◆ EXERCISE DESCRIPTION: Retype the Psychonauts review below in full, word for word.

** SOURCE EXTRACT follows **

[GAME MASTER]PsychonautsWhen LucasArts shuttered its adventure game studio in 2000, it was the end of a gaming era. Anyone with a computer and a sense of humor was familiar with LucasArts’ long list of ingenious titles, among them “Sam and Max Hit the Road,” the “Monkey Island” series and the delightfully twisted “Day of the Tentacle.”
“Escape from Monkey Island” was the last gasp of the LucasArts adventure game, and we adventure game lovers wondered if we would ever again have the opportunity to play games from this smart, funny team.
I am glad to report that we do. Tim Schafer, the designer of the incredible 1998 game “Grim Fandango,” has taken half of the “Fandango” team with him to found a new company, and its first game, recently completed, is called “Psychonauts.”
All the (former) LucasArts trademarks are here: a bizarre premise, outlandishly cartoony characters and a frantic story. In the “Psychonauts” world, some people are born with psychic powers that they learn to use as secret agents called psychonauts. The first step on the road to becoming a psychonaut is to attend the Whispering Rock Psychic Summer Camp, where the game takes place.
The protagonist, Razputin (voiced by Richard Horvitz of “Invader Zim”), was born into a circus family, and his father hates psychics because of a curse they put on him. Once he finds out he’s a psychic, Raz escapes from his father to join the camp, with the ultimate goal of becoming a psychonaut. Raz’s classmates and teachers are various misfits and outcasts, like the X-Men but with humor instead of angst. They’re also realistically imperfect: one child explains the different ways of suffocating someone, while another lashes out because squirrels keep making fun of him. Another LucasArts refugee, cartoonist Scott Campbell, is no doubt partially responsible for the unique art design.

** End of SOURCE EXTRACT **
** EXERCISE DATA follows **

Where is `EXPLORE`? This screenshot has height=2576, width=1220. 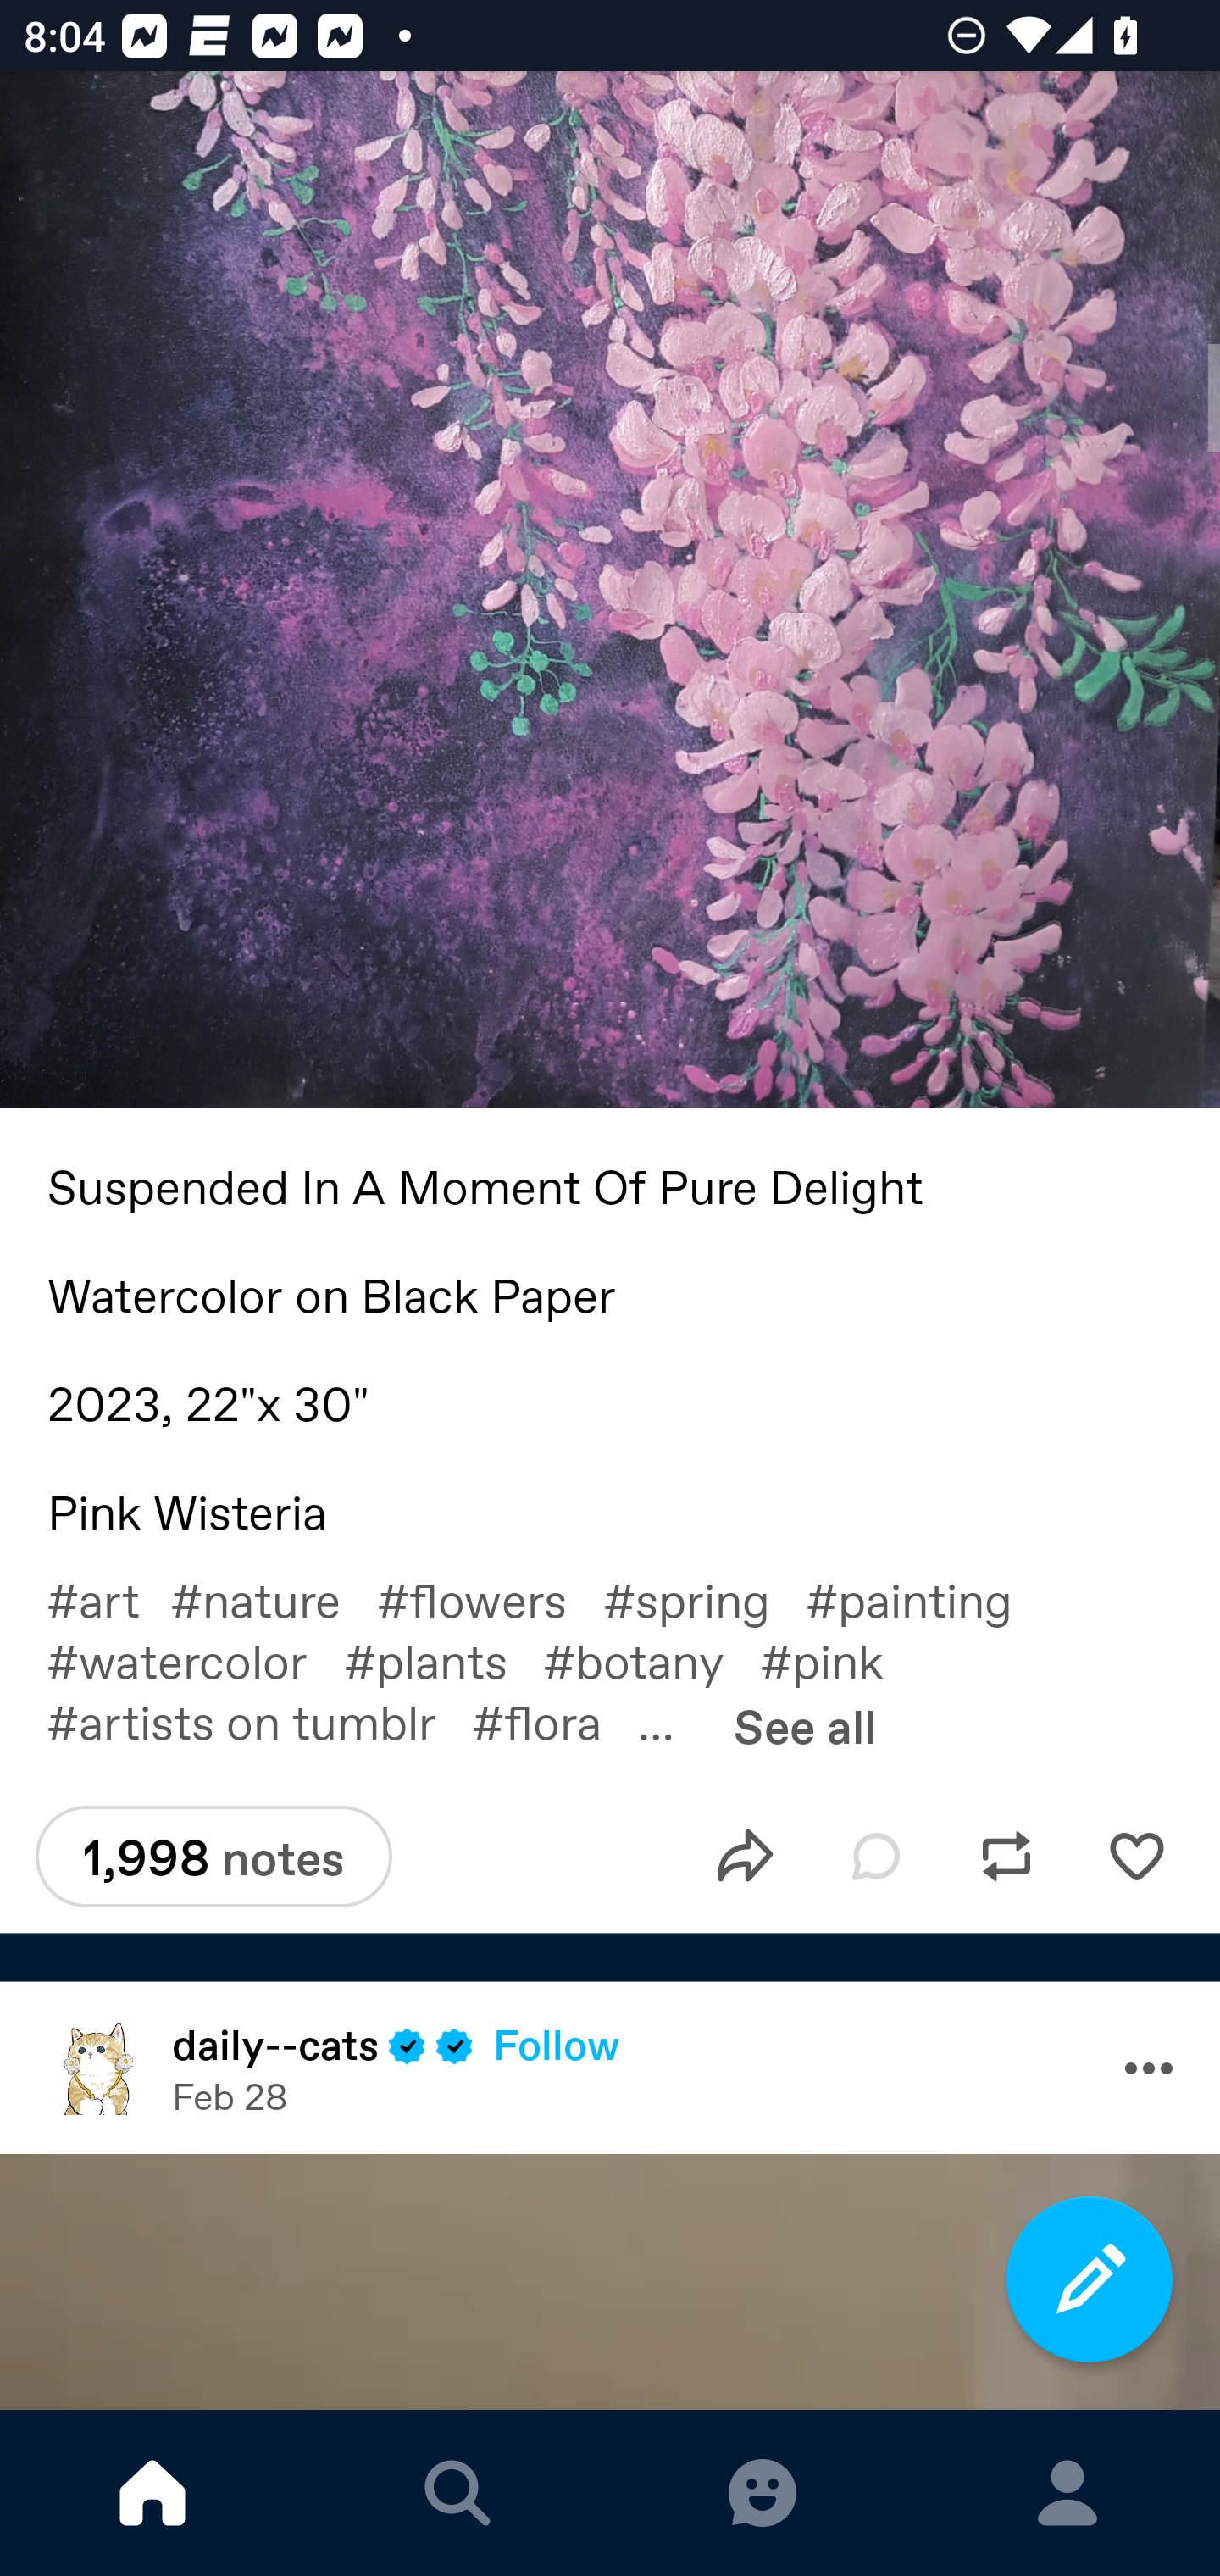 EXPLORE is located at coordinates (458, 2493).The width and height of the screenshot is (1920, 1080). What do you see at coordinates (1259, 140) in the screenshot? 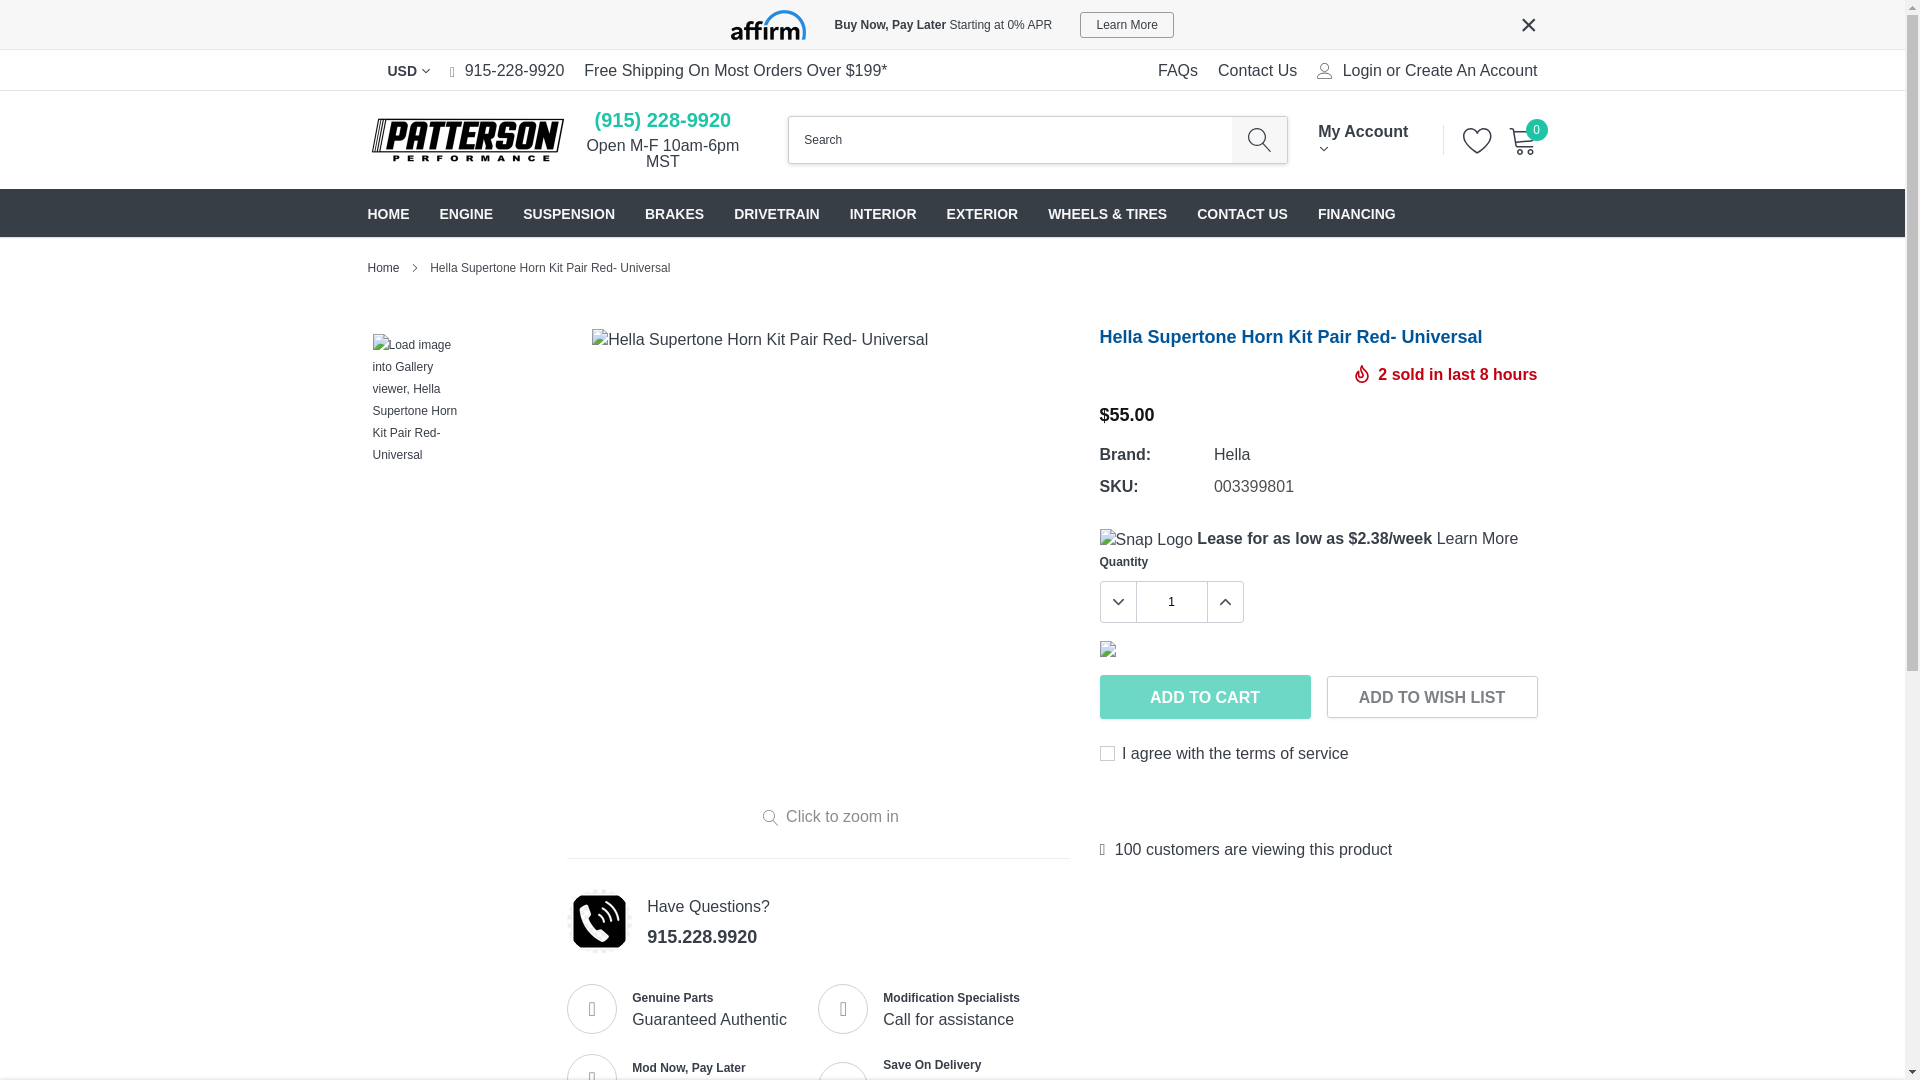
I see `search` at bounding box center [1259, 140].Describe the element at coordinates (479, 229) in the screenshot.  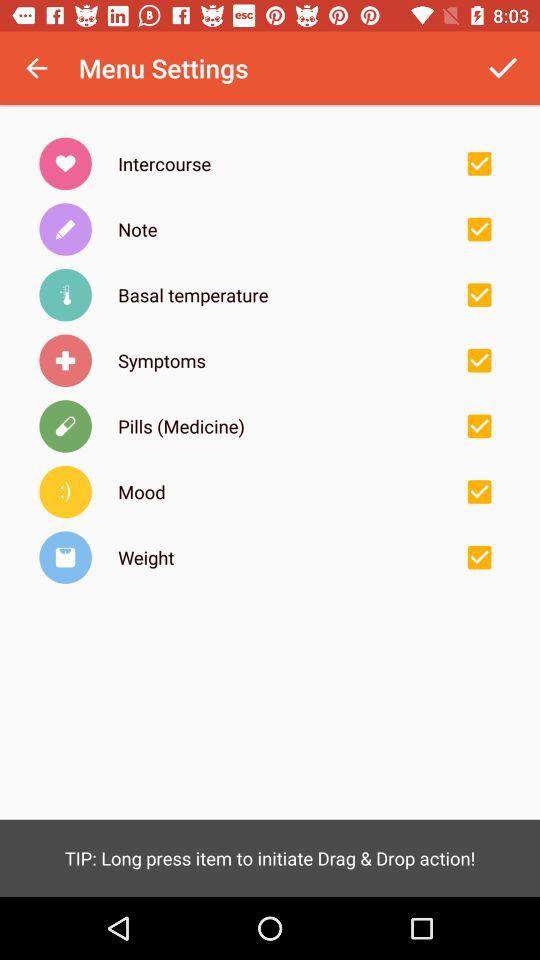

** End of EXERCISE DATA **

◆ ANSWER BELOW:
[GAME MASTER]PsychonautsWhen LucasArts shuttered its adventure game studio in 2000, it was the end of a gaming era. Anyone with a computer and a sense of humor was familiar with LucasArts’ long list of ingenious titles, among them “Sam and Max Hit the Road,” the “Monkey Island” series and the delightfully twisted “Day of the Tentacle.”
“Escape from Monkey Island” was the last gasp of the LucasArts adventure game, and we adventure game lovers wondered if we would ever again have the opportunity to play games from this smart, funny team.
I am glad to report that we do. Tim Schafer, the designer of the incredible 1998 game “Grim Fandango,” has taken half of the “Fandango” team with him to found a new company, and its first game, recently completed, is called “Psychonauts.”
All the (former) LucasArts trademarks are here: a bizarre premise, outlandishly cartoony characters and a frantic story. In the “Psychonauts” world, some people are born with psychic powers that they learn to use as secret agents called psychonauts. The first step on the road to becoming a psychonaut is to attend the Whispering Rock Psychic Summer Camp, where the game takes place.
The protagonist, Razputin (voiced by Richard Horvitz of “Invader Zim”), was born into a circus family, and his father hates psychics because of a curse they put on him. Once he finds out he’s a psychic, Raz escapes from his father to join the camp, with the ultimate goal of becoming a psychonaut. Raz’s classmates and teachers are various misfits and outcasts, like the X-Men but with humor instead of angst. They’re also realistically imperfect: one child explains the different ways of suffocating someone, while another lashes out because squirrels keep making fun of him. Another LucasArts refugee, cartoonist Scott Campbell, is no doubt partially responsible for the unique art design.